62「涙の会見」で一件落着か!?」 に2件のコメント

  1. countcrayon より:

    「URは国土交通省の所管だから」は、あっせん利得罪よりも刑が重い「受託収賄罪」についての論点です(意図的にか混同してTVで喋っている専門家はいると聞きます)。仮に国交大臣がURに指示した場合は受託収賄罪も視野に入るのでしょう。
    あっせん利得処罰法は「国会議員(と議員秘書)」が対象で「閣僚」は対象でないので(民間人大臣は対象外の由)、「経済財政政策担当大臣だから権限が」というよりは「与党の有力な国会議員としての影響力」を仄めかしたかどうかが条件と理解しています。もちろん実際に金もらって引き換えに働きかけたか働きかけると約束した前提ですが。

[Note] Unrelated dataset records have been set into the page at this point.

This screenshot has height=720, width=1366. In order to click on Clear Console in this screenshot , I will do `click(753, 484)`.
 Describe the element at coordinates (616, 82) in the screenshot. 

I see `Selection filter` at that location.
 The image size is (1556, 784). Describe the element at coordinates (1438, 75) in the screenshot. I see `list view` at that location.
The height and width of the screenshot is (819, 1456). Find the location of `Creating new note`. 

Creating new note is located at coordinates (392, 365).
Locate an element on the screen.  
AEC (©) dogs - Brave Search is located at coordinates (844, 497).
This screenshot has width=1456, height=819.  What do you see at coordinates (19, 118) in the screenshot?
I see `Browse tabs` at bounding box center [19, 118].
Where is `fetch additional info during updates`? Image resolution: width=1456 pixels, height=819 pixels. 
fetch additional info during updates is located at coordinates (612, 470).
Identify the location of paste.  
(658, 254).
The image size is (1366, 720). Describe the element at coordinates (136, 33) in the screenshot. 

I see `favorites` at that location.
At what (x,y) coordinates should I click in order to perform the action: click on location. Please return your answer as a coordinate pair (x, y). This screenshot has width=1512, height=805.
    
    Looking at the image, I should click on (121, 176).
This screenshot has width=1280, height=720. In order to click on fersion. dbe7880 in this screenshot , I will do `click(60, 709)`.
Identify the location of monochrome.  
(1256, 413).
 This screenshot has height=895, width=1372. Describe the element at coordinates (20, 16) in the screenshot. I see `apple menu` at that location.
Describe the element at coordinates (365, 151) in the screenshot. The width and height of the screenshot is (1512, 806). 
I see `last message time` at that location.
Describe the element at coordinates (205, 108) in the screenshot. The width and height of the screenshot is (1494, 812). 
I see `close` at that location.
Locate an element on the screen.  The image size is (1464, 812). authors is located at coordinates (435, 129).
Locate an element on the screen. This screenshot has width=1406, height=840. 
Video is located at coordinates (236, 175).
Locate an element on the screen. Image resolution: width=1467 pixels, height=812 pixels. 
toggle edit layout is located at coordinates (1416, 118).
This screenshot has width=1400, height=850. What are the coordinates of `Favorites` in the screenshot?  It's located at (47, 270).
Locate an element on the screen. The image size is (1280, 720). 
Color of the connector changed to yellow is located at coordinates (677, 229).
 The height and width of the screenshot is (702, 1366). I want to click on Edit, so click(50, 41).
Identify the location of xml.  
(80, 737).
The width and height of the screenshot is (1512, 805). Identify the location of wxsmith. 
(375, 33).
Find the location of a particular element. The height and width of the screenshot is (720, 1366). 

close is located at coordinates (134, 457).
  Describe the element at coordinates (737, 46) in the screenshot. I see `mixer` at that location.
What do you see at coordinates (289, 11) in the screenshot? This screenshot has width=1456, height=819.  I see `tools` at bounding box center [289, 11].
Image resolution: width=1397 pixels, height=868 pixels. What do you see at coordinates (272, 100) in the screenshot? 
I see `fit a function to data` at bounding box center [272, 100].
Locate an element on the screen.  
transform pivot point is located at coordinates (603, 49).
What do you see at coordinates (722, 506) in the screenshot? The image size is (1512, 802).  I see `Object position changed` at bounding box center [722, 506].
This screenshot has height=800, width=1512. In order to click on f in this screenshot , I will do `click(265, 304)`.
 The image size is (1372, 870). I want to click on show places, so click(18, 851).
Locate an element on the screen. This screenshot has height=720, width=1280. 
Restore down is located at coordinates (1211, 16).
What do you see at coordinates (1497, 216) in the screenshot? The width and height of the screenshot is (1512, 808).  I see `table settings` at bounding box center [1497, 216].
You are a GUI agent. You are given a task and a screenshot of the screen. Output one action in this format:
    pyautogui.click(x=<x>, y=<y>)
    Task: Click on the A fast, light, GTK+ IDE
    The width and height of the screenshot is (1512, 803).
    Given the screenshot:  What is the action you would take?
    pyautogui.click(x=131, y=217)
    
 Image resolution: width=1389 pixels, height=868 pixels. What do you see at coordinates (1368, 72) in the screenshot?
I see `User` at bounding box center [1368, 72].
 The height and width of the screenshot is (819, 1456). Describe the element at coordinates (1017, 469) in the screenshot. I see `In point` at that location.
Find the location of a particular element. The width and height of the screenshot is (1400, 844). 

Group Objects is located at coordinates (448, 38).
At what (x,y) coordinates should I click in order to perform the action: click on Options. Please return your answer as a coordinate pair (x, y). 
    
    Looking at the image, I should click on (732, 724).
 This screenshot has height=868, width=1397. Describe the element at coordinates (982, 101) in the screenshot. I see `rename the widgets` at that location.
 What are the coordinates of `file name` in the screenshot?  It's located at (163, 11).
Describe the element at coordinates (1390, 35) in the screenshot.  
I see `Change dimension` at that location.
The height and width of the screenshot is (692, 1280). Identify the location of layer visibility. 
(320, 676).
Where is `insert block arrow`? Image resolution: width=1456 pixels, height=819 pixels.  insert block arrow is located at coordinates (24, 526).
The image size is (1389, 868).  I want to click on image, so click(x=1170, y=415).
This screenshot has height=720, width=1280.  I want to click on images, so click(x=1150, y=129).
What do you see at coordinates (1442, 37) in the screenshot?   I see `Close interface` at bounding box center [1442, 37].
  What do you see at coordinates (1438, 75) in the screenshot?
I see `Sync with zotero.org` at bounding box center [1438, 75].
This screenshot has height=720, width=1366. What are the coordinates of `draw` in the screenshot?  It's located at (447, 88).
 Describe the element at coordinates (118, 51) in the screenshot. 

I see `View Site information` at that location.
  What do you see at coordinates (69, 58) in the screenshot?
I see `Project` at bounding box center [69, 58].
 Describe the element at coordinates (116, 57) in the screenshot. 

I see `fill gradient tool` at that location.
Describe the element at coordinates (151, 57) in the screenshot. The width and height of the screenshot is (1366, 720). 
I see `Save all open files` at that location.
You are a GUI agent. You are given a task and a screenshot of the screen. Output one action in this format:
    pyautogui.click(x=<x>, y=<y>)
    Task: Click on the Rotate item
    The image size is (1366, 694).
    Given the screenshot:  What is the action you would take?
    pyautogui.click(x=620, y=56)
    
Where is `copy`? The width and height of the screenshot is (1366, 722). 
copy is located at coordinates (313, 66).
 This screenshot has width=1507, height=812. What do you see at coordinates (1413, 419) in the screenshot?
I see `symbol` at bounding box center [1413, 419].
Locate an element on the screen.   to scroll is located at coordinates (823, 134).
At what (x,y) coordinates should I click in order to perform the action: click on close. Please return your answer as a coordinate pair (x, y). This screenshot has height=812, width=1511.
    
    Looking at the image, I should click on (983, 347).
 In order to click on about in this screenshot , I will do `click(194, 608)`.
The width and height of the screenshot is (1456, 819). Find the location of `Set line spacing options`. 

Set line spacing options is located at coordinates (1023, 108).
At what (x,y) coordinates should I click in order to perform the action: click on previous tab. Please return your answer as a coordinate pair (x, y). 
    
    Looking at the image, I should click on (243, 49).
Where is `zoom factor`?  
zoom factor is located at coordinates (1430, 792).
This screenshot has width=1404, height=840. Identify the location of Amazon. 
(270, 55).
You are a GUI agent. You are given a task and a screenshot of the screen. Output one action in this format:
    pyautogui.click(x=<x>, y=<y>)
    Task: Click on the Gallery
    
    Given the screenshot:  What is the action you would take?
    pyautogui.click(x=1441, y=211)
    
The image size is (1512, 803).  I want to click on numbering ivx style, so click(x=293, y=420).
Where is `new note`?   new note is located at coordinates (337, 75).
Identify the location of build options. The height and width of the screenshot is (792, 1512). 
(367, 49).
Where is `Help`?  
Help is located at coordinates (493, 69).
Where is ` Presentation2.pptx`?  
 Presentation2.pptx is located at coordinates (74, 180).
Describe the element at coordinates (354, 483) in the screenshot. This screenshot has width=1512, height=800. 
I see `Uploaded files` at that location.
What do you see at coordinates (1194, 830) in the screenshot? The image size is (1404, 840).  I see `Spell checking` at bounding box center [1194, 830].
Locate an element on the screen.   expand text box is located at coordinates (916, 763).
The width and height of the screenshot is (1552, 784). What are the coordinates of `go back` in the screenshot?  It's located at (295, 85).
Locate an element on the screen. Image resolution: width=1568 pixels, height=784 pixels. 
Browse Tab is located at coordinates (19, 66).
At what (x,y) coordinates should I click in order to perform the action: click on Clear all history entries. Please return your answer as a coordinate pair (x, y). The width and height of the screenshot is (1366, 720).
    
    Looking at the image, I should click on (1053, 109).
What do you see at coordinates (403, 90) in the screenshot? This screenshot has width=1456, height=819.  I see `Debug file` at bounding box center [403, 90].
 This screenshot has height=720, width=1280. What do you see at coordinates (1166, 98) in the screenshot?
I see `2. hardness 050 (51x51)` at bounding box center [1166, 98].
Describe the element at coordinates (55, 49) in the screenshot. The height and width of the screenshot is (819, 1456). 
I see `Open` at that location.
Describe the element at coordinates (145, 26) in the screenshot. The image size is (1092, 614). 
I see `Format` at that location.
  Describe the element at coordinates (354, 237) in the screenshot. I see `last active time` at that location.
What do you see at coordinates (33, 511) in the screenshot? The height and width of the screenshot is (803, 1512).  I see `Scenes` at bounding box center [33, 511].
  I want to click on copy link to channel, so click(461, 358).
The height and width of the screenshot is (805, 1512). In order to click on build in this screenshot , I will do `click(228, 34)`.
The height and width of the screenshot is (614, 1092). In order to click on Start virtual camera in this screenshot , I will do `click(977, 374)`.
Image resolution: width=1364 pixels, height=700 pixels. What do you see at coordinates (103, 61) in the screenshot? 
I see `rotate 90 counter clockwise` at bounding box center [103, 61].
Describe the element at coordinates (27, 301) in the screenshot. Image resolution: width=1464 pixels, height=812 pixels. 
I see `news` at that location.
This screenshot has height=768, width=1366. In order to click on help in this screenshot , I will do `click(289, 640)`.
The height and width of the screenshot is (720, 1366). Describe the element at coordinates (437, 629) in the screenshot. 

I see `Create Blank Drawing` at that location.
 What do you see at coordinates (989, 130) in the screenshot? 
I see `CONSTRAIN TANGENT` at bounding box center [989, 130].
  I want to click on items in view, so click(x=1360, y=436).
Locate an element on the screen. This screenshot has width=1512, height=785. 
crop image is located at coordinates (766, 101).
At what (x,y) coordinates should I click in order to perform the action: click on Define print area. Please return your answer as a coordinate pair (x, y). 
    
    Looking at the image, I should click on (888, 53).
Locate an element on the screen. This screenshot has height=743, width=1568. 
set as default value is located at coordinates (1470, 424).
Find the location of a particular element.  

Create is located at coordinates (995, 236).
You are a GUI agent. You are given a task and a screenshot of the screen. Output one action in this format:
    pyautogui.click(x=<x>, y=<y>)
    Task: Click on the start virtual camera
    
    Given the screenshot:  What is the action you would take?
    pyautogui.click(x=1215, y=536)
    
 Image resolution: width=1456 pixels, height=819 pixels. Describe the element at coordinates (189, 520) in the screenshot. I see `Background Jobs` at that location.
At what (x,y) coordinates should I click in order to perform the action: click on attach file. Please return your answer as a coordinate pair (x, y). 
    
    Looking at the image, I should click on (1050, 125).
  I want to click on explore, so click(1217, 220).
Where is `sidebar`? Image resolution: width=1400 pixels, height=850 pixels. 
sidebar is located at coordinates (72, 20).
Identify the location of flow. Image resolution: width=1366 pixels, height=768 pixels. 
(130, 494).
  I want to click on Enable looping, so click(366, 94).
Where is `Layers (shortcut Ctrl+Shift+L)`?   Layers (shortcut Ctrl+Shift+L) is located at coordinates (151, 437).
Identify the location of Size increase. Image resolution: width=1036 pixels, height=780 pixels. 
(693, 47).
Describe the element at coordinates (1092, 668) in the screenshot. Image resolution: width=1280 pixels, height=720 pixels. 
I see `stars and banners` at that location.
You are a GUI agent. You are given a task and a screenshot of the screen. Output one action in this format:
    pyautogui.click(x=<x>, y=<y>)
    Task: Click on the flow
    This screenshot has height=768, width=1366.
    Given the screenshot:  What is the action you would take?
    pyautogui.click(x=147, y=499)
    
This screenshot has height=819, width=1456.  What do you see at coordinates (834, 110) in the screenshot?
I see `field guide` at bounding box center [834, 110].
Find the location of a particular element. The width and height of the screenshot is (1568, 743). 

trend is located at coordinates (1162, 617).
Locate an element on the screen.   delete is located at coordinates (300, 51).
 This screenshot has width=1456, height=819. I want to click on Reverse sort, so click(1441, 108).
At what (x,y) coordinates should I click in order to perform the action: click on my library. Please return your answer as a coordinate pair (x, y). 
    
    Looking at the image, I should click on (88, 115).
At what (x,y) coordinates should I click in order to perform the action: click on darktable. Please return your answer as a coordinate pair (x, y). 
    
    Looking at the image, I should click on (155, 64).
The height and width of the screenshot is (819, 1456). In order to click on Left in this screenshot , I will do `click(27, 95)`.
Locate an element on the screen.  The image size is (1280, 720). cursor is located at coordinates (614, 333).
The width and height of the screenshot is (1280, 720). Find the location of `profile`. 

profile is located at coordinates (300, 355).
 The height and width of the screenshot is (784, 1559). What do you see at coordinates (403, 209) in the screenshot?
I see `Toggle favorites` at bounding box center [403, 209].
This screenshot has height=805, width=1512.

    余談ですが、鈴木さんのいわゆる「一件落着」で既に片付けられつつあった2日時点の朝日新聞での早野透氏の記事のタイトル「甘利氏問題、風雲急を告げる」の周回遅れ感、今後は安倍氏の「目論見通りにはいきそうもない」という楽観的な内容にかなり絶望しています。などと書いて私の短慮を近い将来早野氏に詫びる事態になることを心から願っていますが。

  2. とろ より:

    >普通の感覚だったら「適正に処理するように」ではなく「こういうわけの分からないカネは、すぐに返しておくように」と秘書に指示するのが政治家としては当然だと思うのだが…。

    だから会見で言っていたじゃないですか。来るものは拒まずでいないと選挙通らないって。
    いい人や悪い人もよってくるんですから、多かれ少なかれこういった事例は他にもあるでしょう。
    脇が甘いのは間違いないでしょうから辞任はいたしかたないとしても、
    贈賄側がうさんくさいですからね。その分で相殺されたんじゃないですか。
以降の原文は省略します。